In May 2015, China convened a meeting of representatives of 56 countries to establish the Asian Infrastructure Investment Bank, against stiff U.S. resistance. This May, Chinese President Xi Jinping is inviting heads of several countries in Asia, Europe and the American continent for a meeting in Beijing under the name of One Belt, One Road (OBOR) Forum.
Chinese officials and experts have made it clear the May meeting’s purpose goes beyond OBOR because they want it to discuss the rising specter of protectionism in different countries, including the United States.

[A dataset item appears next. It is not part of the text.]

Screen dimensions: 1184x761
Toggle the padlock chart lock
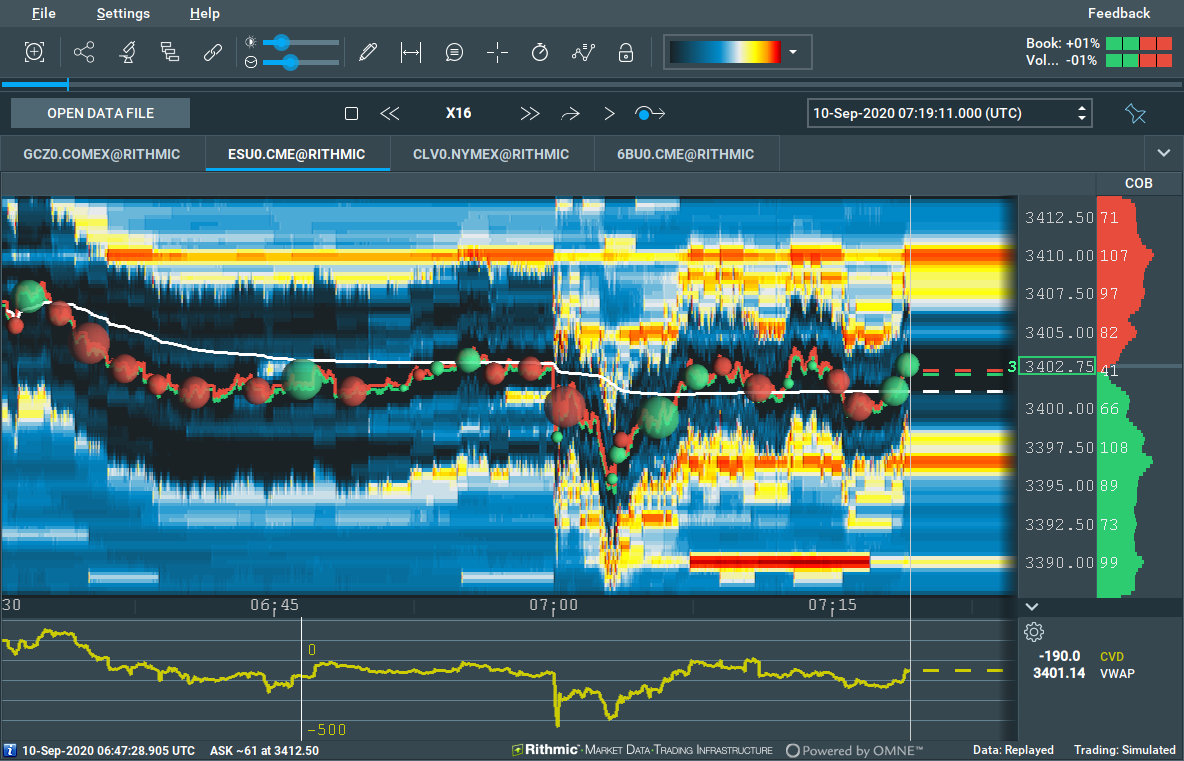(626, 53)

China is also trying to raise and consolidate international opinion against actions by U.S. President Donald Trump, who is expected to impose restrictions on Chinese goods and investments, independent analysts said.
“The upcoming forum will be a major event for China’s diplomacy in 2017. It is set to discuss plans for future cooperation of the involved countries and organizations, explore ways to address regional and global economic problems, and generate fresh energy for interconnected development,” Chinese Foreign Minister Wang Yi said.

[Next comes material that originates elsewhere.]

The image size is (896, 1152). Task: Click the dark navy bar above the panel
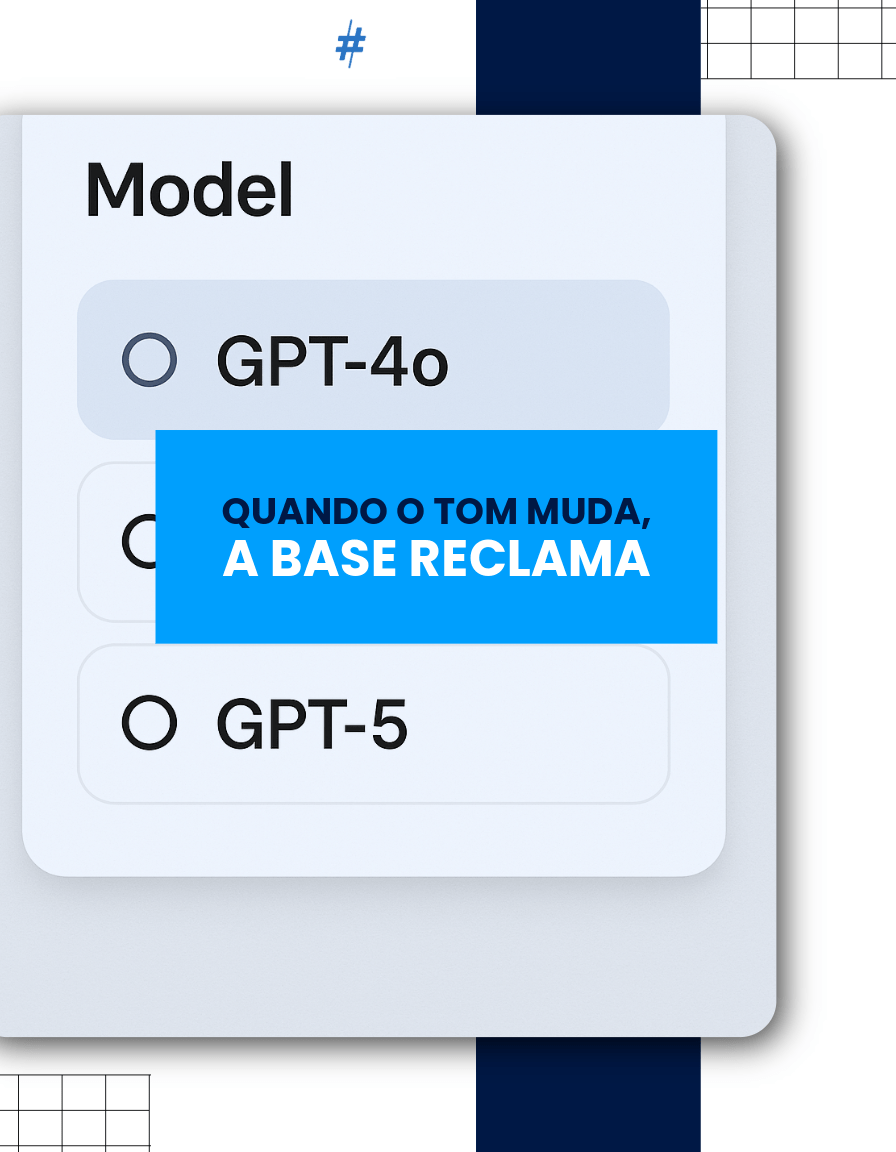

FILE – Japanese Foreign Minister Fumio Kishida, center, watches as Chinese Foreign Minister Wang Yi, left, shakes hands with South Korean Foreign Minister Yun Byung-se after the press conference following the trilateral meeting in Tokyo, Aug. 24, 2016.
Analysts said China has sensed an opportunity to grab a leadership role after Trump’s comments and actions caused uncertainties in European markets, and voices of resentment emerged from some countries like Australia, after his talks with their leaders.
The forum is also part of China’s efforts to enhance international business and political ties out of fear of a debilitating trade war with the United States that might occur if Trump goes ahead with his election promises to impose a high duty on Chinese goods, and restrict investments from China, they said.
President Donald Trump speaks during a joint news conference with Japanese Prime Minister Shinzo Abe, in the East Room of the White House in Washington, Feb. 10, 2017.
“Trade war with the United States will be very bad for the Chinese economy. This fear of trade war is behind the move to expand cooperation and seek mutual interest with countries other than the U.S.,” Jan Gaspers, head of research for the European China Policy unit at Berlin’s Mercator Institute for China Studies, told VOA.
Russian President Vladimir Putin is among the first to accept the forum invitation. British Prime Minister Teressa May’s office has said she will soon visit China, which is being read in Beijing as confirmation that she will attend the forum. China’s new friend, Philippine President Rodrigo Détente, who chairs the Association of South East Asian Nations (ASEAN), has also promised to attend. China expects heads of more than two dozen governments to attend.
Chinese authorities want to turn OBOR or the Silk Road program into a diplomatic tool. “The future of globalization and the world economy are extremely uncertain. And the forum in May will reinforce confidence in the world economy,” the official media quoted Chu Yin, associate professor at the University of International Relations, as saying.
FILE – A map illustrating China’s silk road economic belt and the 21st century maritime silk road, or the so-called “One Belt, One Road” megaproject, is displayed at the Asian Financial Forum in Hong Kong, China, Jan. 18, 2016.
Bai Gao, a sociology professor at the Duke University took a somewhat different view. “I don’t see the purpose of this gathering is to raise voices against Trump’s actions. Rather, I guess the purpose of this gathering is to build consensus on free trade and raise voices against protectionism,” he said. .
Road to everywhere
China’s Ministry of Commerce recently said Chinese companies have invested $24.19 billion in 77 “economic cooperation zones”, which are industrial areas, in 36 countries. These zones covered 1,522 foreign companies and played a positive role in “the development of bilateral trade and economic relationship”.
Analysts say industrial investments are are foreign policy tools for China.
Beijing launched a $10 billion fund for industrial development in Latin America in 2015, and followed it up last year with a $11 billion fund for China-led development in Europe. More such announcements could be expected at the forum.
“The conference would be genuinely meaningful only if it is accompanied by commitments to more fully liberalize China’s economy, instead of the usual promises of China handing out more money, much of which will go to Chinese state owned enterprises,” said Scott Kennedy, director of the project on Chinese business and political economy at the Washington-based Center for Strategic and International Studies.
Making the magic work
Analysts say several European countries are uneasy about China using state power to aggressively promote Chinese companies instead of living up to its rhetoric about globalization and free trade.
“I do not see Europe being in a role that would allow China to take the lead in the global economic order without first complying to international standards on fair trade, environment and other issues,” Gaspers said. “Chinese are not terribly keen about promoting international standards. European countries are trying to find out how they can work constructively with China without giving up its standards”.
Some analysts said China is complaining too much without taking account of its own behavior on trade and investment.
“Whatever the difference between Xi and Trump in terms of rhetoric, China still has far more barriers in place to foreign goods, services and investment than the United States,” Kennedy of CSIS said, adding, “The U.S. also lacks the kind of industrial policy that China wields to give an added advantage to domestic companies”.